Hinduların; Tevrat’ı yaktıklarını, onunla top oynar gibi oynadıklarını, yaprakları arasına Yahudilerce haram olan donuz eti koyduklarını basında gördüğümde şok olmam imkânsız.

Neden mi?

Buna cesaret edebilecek değil bir Hindu’nun herhangi birinin olabileceğini düşünemiyorum da ondan.

Mevzubahis konu aynı şekilde Hristiyanların İncil’i, Hinduların Veda’sı, Budislerin Tapitaka’sı için olunca da işin bu boyuta geleceğini düşünmüyorum.
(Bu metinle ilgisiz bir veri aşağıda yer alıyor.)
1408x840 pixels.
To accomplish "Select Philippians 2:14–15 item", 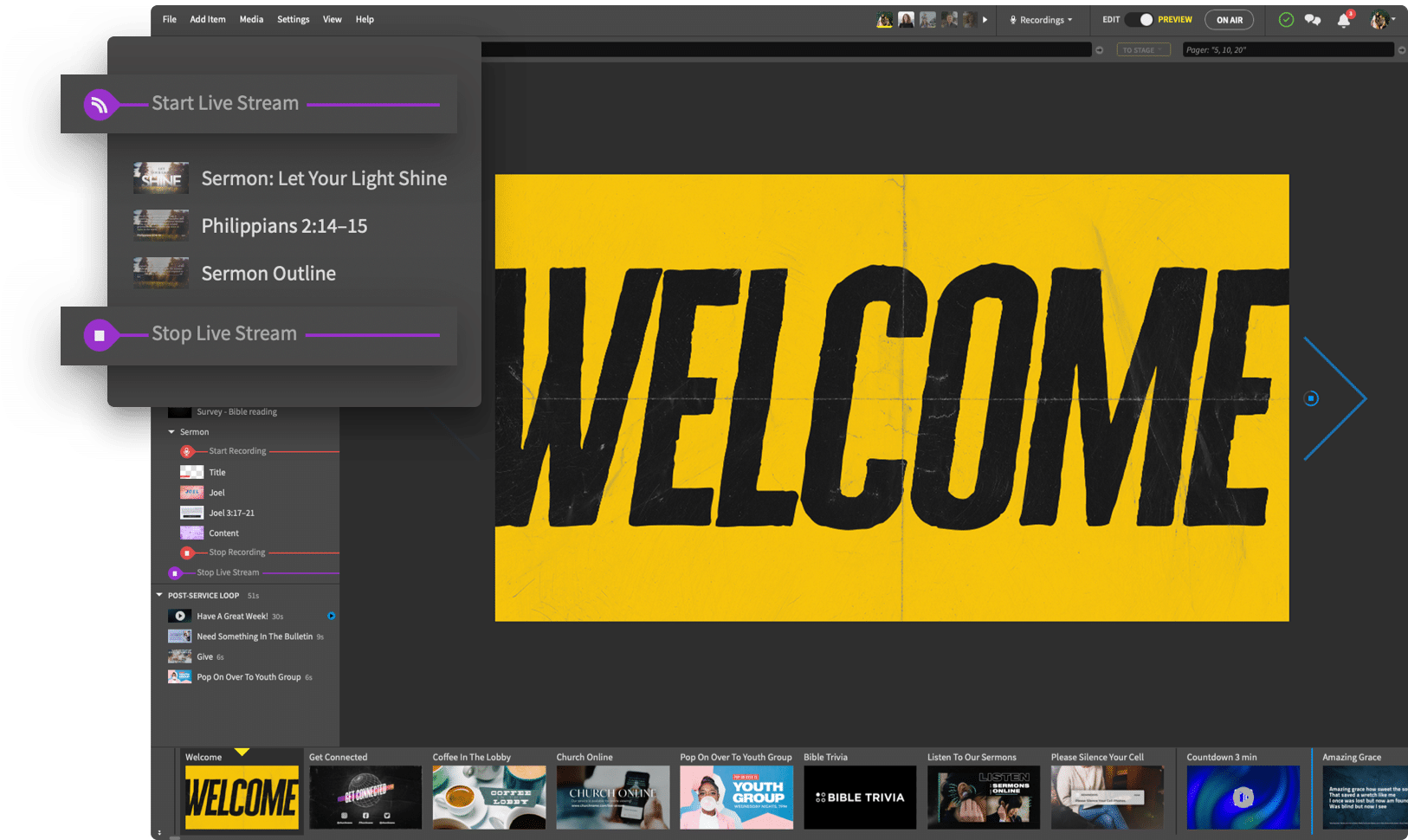I will (x=284, y=226).
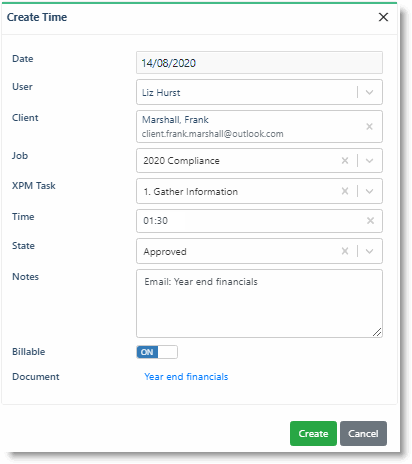The image size is (412, 464).
Task: Clear the Approved state selection
Action: tap(345, 251)
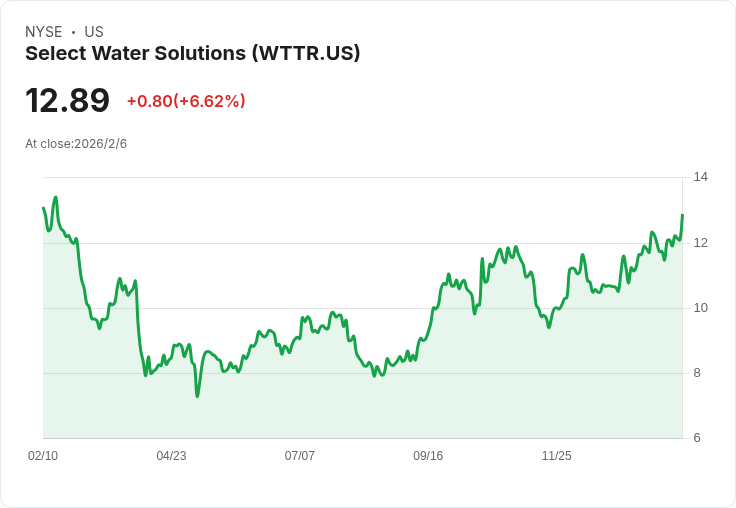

Peki, mevzubahis hakaretler Müslümanların kutsal kitabı Kur’an için hangi cesaretle İsveç devletinde hem de polis korumasında “fikir hürriyeti” çerçevesinde yapılıyor?

Diğer dinlerin kutsallarına hakaret “fikir hürriyeti” olarak İsveç hükümetince kabul görmüyor da İslam’ın kitabına hakaret neden kabul görüyor?

Geçen aylarda İncil için aynı eylemi yapmak adına İsveç hükümetine başvuranlar reddedilmişti; bu başvuru, gerçekleştirilmek için değil İsveç hükümetinin tepkisini ölçmek adınaydı.

İkiyüzlülüğün daniskanı olan bu tavır hiçbir hürriyeti barındırmadığı gibi, sadece ve sadece İslam düşmanlığının açıkça ilanıdır.

Doğrusu bu olayda sorgulanması gereken eylemi yapan değil, onu yaparken koruyan ve bu imkânı veren İsveç devletidir.

Müslüman devletlerin bu konuda tavır takınmaması kendi acizlikleri olup kamuoyunu harekete geçirmemelerinden alınan cesarettir.

Düşünün ki Müslüman devletlerin halkları sokaklarda protestolar yapıp İsveç elçiliklerini işgal ediyor, İsveç ile ilgili ticari, siyasi ve sosyal her kararı alıp dik duruşunu koruyor ve halkına bu mesajı veriyor.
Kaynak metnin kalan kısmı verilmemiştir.